Les variations salariales représentent l’un des écarts les plus importants entre le Nunavut et les autres territoires du nord du pays.

« Ce qui me frappe le plus, c’est qu’il y a d’énormes différences entre les trois territoires », mentionne le président de Hill Strategies et auteur du rapport, Kelly Bell.

Au Yukon et aux Territoires du Nord-Ouest, le salaire médian atteint respectivement 32 900 $ et 27 200 $, soit plus que n’importe quelle région du Canada. « Puisqu’il n’y a pas beaucoup d’organismes et d’infrastructures artistiques et culturels, les travailleurs culturels sont surtout au gouvernement, ce qui explique les niveaux de salaires plus élevés », indique Simon Brault.

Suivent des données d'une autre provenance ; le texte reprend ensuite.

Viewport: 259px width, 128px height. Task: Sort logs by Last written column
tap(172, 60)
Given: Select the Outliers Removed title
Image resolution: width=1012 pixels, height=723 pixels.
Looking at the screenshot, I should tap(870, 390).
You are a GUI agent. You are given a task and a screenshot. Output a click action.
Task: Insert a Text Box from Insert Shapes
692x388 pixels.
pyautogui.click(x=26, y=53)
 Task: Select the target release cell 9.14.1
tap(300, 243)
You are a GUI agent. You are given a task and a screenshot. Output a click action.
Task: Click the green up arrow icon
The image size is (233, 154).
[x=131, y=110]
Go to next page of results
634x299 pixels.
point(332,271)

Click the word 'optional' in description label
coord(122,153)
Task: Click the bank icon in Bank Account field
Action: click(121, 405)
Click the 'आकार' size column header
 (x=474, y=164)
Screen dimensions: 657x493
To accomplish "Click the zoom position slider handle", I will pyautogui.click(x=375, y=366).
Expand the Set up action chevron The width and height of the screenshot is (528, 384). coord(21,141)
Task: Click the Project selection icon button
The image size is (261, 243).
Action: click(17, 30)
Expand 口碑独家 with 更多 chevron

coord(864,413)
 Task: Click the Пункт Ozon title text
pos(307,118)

Le Yukon arrive en tête des provinces et territoires du pays où les artistes ont le revenu médian le plus élevé. Sur cette image : l’artiste Samiha Amin, devant Miles Canyon, dans le sud du Yukon. (Jane Sponagle/CBC)

À l’instar de ses territoires voisins, le Nunavut regroupe davantage d’artistes travaillant à leur compte ou dans de petits collectifs.

L’analyse montre aussi que les artistes au Nunavut sont majoritairement des hommes (74 %) âgés de 45 ans et plus (54 %) qui ne disposent pas d’un diplôme d’études secondaires (57 %).

« Décoloniser notre approche »

Si le rapport montre que les artistes sont presque exclusivement Autochtones, soit 91 % – la plus grande proportion au Canada –, il ne précise pas à quelle population autochtone les artistes sont associés.

Selon le directeur du Conseil des arts du Canada, ce constat met en évidence plusieurs limites méthodologiques dans l’interprétation des données. « Ils [Statistique Canada, NDLR] appliquent exactement la même approche dans le Nord qu’ils appliquent pour l’ensemble du Canada », soutient Simon Brault.

À titre d’exemple, il cite aussi l’absence de traduction du questionnaire détaillé en langues autochtones. « On sait donc qu’il y a plein d’artistes et d’artisans qui ne répondront pas au questionnaire », affirme-t-il.

« Il y a un besoin de décoloniser notre approche en termes de recherche [et] de recensement parce qu’il y a une partie de la réalité qu’on n’arrive pas à capturer. »

Simon Brault, directeur du Conseil des arts du Canada
Le directeur du Conseil des arts du Canada, Simon Brault, croit que la manière dont la recherche dans les secteurs culturels et artistiques est faite au Canada doit être révisée et repensée pour mieux refléter la réalité du Nord. (Vanessa Costa/Radio-Canada)

Coût élevé des déplacements, isolement, manque d’espaces de création et de représentations… Les défis auxquels se heurtent les artistes dans le nord du pays sont multiples.

Simon Brault croit que les institutions artistiques et culturelles au pays ont encore du chemin à faire pour mieux soutenir les artistes et adapter leurs exigences aux réalités nordiques.

« La seule façon d’y arriver, c’est vraiment de travailler plus de bas en haut […] parce qu’on ne peut pas simplement penser qu’on va juste faire atterrir nos programmes dans le Nord », assure-t-il.